SC Senate gives green light to distracted driving law

The South Carolina Senate passed third reading on Wednesday of a law that would ban distracted driving among novice drivers.

Novice drivers include people with driving permits or those with special restricted or conditional drivers licenses.

All wireless electronic communication devices are included under this legislation.

South Carolina now is one of the last states in the country that doesn't have any type of law that regulates distracted driving.

"We have a significant number of our legislators who have a strong Libertarian streak in them, which means they believe it should not be up to the state to tell them how to do things," said State Senator Brad Hutto (D), Orangeburg.

First-time offenders will have to pay a $75 fine if they violate the law. A $25 dollar surcharge will go to the State's Trauma Care Fund.

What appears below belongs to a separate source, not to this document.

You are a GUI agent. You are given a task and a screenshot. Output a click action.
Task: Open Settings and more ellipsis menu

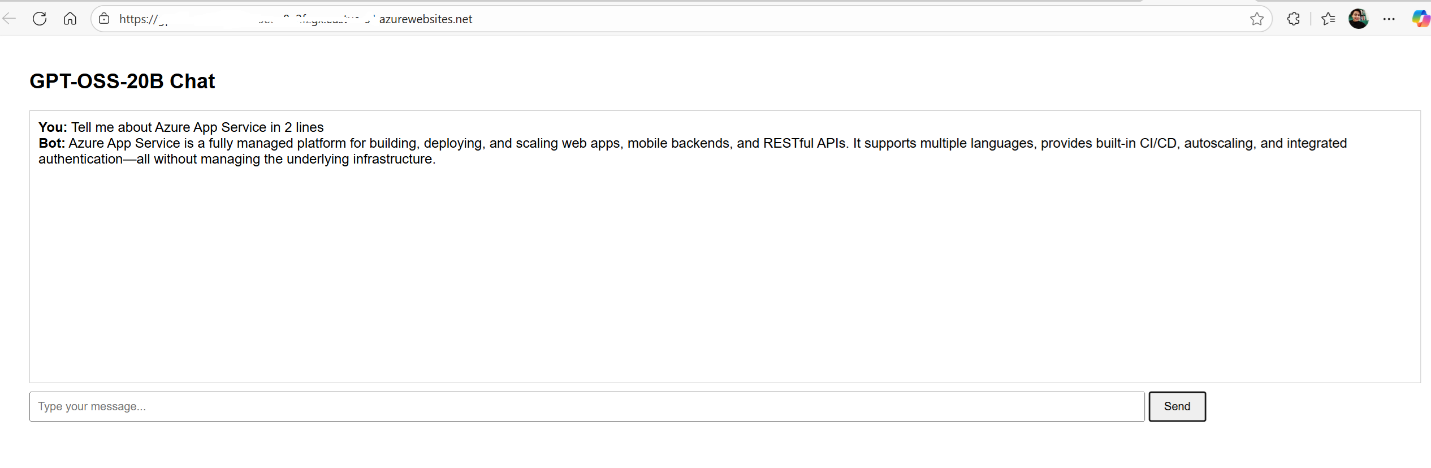tap(1388, 18)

People who are parked or stopped at a traffic light, as well as people who use a hands-free wireless device, would be exempt under the bill.

Several people in our area said they'd like this new law to apply to more than just novice drivers.

"If something is passed here, it should apply to everyone, not just teenagers," said Joe Beattie.

Beattie is originally from New Jersey. He said his state's distracted driving laws apply to everyone.

However, some drivers said legislation may not be the most effective way to stop distracted driving.

"People break laws all the time, so it's a 50-50 chance it would work," said Alex Rogers.

According to Sen. Hutto, there's a good chance the bill could pass sooner rather than later.

"We decided to go ahead and pass what we could. If the House would amend it to something that includes a higher number of drivers," he said.

This bill will now go onto the House. It will need three votes from the House and the governor's signature before it becomes law.